**Tareas y ejercicios:**
#1 Según el texto sobre el martes negro, ¿qué institución le devolvió la reforma pensional al Congreso?
#2 Copia del texto sobre el martes negro el tramo que va desde "Como consecuencia apenas" hasta "nuestro vecino Venezuela.".
#3 Sigue escribiendo el texto sobre el martes negro a partir del punto en que termina.

**Fragmento seleccionado:**

────────────────────

El pasado 17 de junio de 2025, se constituyó como un icónico martes negro para el país, por todos los hechos relevantes que acontecieron como la devolución de la reforma pensional por parte de la Corte Constitucional al congreso para subsanar el último debate de aprobación en la Cámara de Representantes, o la negativa del Registrador Nacional para continuar con la convocatoria de la consulta popular por “decretazo” hasta que se pronunciaran las cortes pese a las amenazas del Minjusticia sobre un prevaricato.
Posteriormente el Senado negó la consulta popular 2.0, después de aprobar la reforma laboral y pasarla a conciliación. Todo precedido de la cláusula de escape de la regla fiscal para aumentar el nivel de endeudamiento nacional. Continuamos con el Desafío a la separación de poderes, y en la noche el presidente televisa otro consejo de ministros donde los culpa por su mal desempeño después de sentirse “traicionado”; y como si fuera poco, el país conoció de boca del Minjusticia Montealegre el llamado a la Asamblea Popular Constituyente mediante una “octava papeleta”, una iniciativa para consultar a la ciudadanía sobre la convocatoria de una Asamblea Nacional Constituyente. Este movimiento, inspirado en el simbolismo de la «séptima papeleta» de 1990, busca legitimar cambios profundos en el modelo económico y político del país. Sin embargo, a diferencia del proceso del 91 –surgido desde la sociedad civil–, esta nueva propuesta nace desde el Ejecutivo, generando cuestionamientos sobre su legalidad, legitimidad y posibles riesgos para la democracia constitucional.
Como consecuencia apenas previsible, el miércoles 18 de junio se desarrolló un titánico debate nacional entre los juristas Mauricio Gaona y el Minjusticia Montealegre a propósito de la consulta popular por decretazo y el llamado del gobierno a la Asamblea Popular Constituyente (distinto a la Asamblea Nacional Constituyente), donde Gaona le recordó que la oposición es el precio que se paga por tener una democracia, y que viene el año más difícil de nuestra historia republicana cuando el gobierno intente poner en marcha dicha asamblea desde lo popular sin una convocatoria nacional –distinto a la del 91 que fue promovida por la ciudadanía y no por el gobierno– en el entendido que dicha figura ha sido utilizada por varios líderes autoritarios populistas en el mundo: en África, Asia, Centroamérica, y recientemente por nuestro vecino Venezuela.
En la argumentación para una constituyente estará en juego el modelo económico del país (hoy mixto entre público y privado) cuestionando los sistemas de salud, laboral, financiero, fiscal, de servicios públicos, minero-energético, medio ambiente, etc. Pero lo que no ha podido explicarnos el gobierno es para qué quiere cambiar la constitución de 1991 por otra que haga cumplir la misma constitución del 91, que Petro tanto celebra y defiende. Podemos comprender que el presidente no ha podido materializar los mandatos socioambientales y económicos en el marco del Estado Social de Derecho de la constitución, lo que lo ahoga en su propio laberinto discursivo, en este sentido debe alinear el gobierno en ser más propositivo sin enrostrar su propia incapacidad a los otros poderes públicos que en democracia deben ejercer los contrapesos para contener los desbordamientos dictatoriales –que no son bloqueos institucionales como se quiere dar a entender– y que sí son llamados universalmente garantías de oposición en la teoría del Estado Constitucional Moderno.

────────────────────

**Material proporcionado:**
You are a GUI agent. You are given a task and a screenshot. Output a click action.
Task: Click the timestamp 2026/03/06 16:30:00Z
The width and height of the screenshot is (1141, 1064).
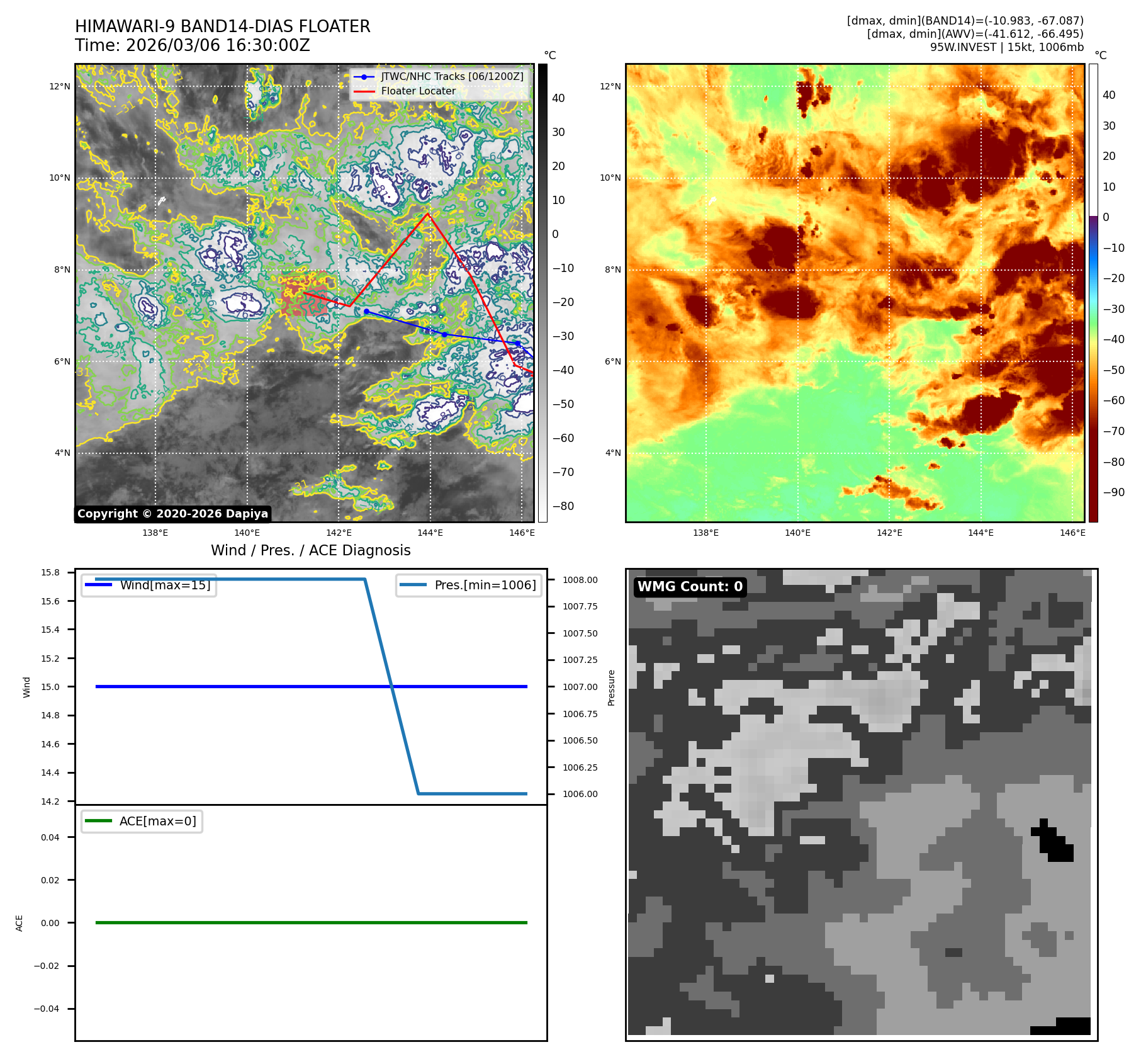(x=218, y=45)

────────────────────

**Respuestas a tareas:**
#1 La Corte Constitucional.

#2
Como consecuencia apenas previsible, el miércoles 18 de junio se desarrolló un titánico debate nacional entre los juristas Mauricio Gaona y el Minjusticia Montealegre a propósito de la consulta popular por decretazo y el llamado del gobierno a la Asamblea Popular Constituyente (distinto a la Asamblea Nacional Constituyente), donde Gaona le recordó que la oposición es el precio que se paga por tener una democracia, y que viene el año más difícil de nuestra historia republicana cuando el gobierno intente poner en marcha dicha asamblea desde lo popular sin una convocatoria nacional –distinto a la del 91 que fue promovida por la ciudadanía y no por el gobierno– en el entendido que dicha figura ha sido utilizada por varios líderes autoritarios populistas en el mundo: en África, Asia, Centroamérica, y recientemente por nuestro vecino Venezuela.

#3
En los cálculos del gobierno debería estar que cuando se abra la puerta de una constituyente se puede filtrar cualquier otro proyecto de Estado que no sabemos cómo quedará, sumado a que la derecha goza de un amplio favoritismo político en estos momentos. Recordemos que el pueblo colombiano se compone de segmentos petristas, derecha uribista, los de centro e indecisos o abstencionistas que puede moverse por cualquier margen del espectro político. La octava papeleta nos debe preocupar en la medida que no es promovida desde la ciudadanía sino desde el gobierno, quien no está exento de seguir el patrón de líderes populistas que han usado Asambleas Populares Constituyentes para concentrar poder, como en Venezuela y otras experiencias autoritarias.
Este debate jurídico señala que modificar la Constitución de 1991 exige un riguroso proceso institucional, no un acto simplista como «meter una papeleta». Es decir que se requiere aprobar una ley en Senado y Cámara, definiendo integración, elección y alcance de la asamblea constituyente, seguida de un control de constitucionalidad por la Corte; no un «decretazo» o una consulta plebiscitaria. Este diseño actúa como contrapeso esencial para evitar cambios impulsivos, garantizando estabilidad democrática y apego al Estado de derecho. Pareciera que la «octava papeleta» está diseñada para recoger 8 millones de firmas (20% del censo electoral según la Ley 1757/15) y así presionar al Legislativo, pero académicos señalan que esto constituye un «populismo plebiscitario», donde se instrumentaliza la participación ciudadana para saltarse los controles institucionales. El riesgo es doble: por un lado, se debilita el equilibrio de poderes; por otro, se abre la puerta a un rediseño constitucional impredecible, especialmente en un escenario donde la derecha podría tener ventaja electoral.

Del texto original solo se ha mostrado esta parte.